━━━ Records ━━━

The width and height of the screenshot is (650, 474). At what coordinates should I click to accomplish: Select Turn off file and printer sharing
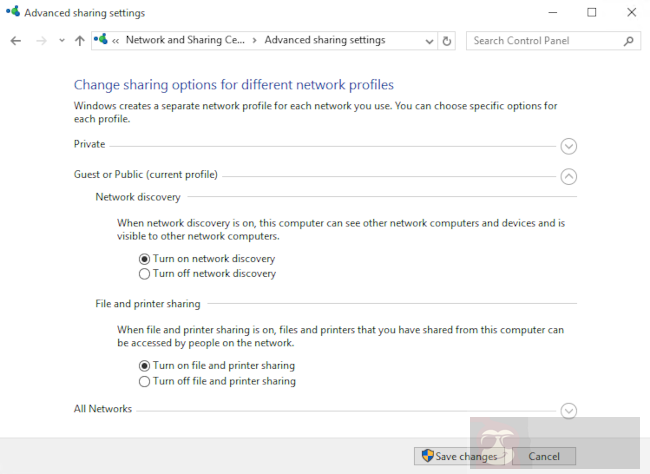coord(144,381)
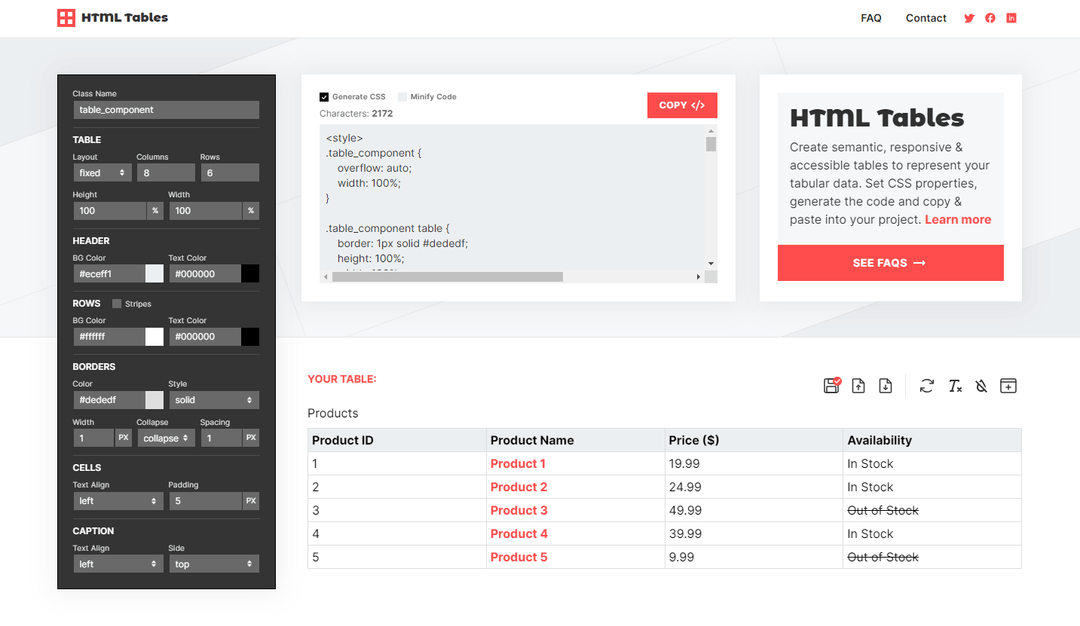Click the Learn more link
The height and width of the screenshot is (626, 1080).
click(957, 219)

━━━

- _Activity_: Because only the text is wanted, copy each record above precisely and omit its pictures.

- _Expected answer_:
The width and height of the screenshot is (650, 474). At what coordinates should I click to accomplish: Select Turn off file and printer sharing
coord(144,381)
Click the Learn more link
The height and width of the screenshot is (626, 1080).
click(957, 219)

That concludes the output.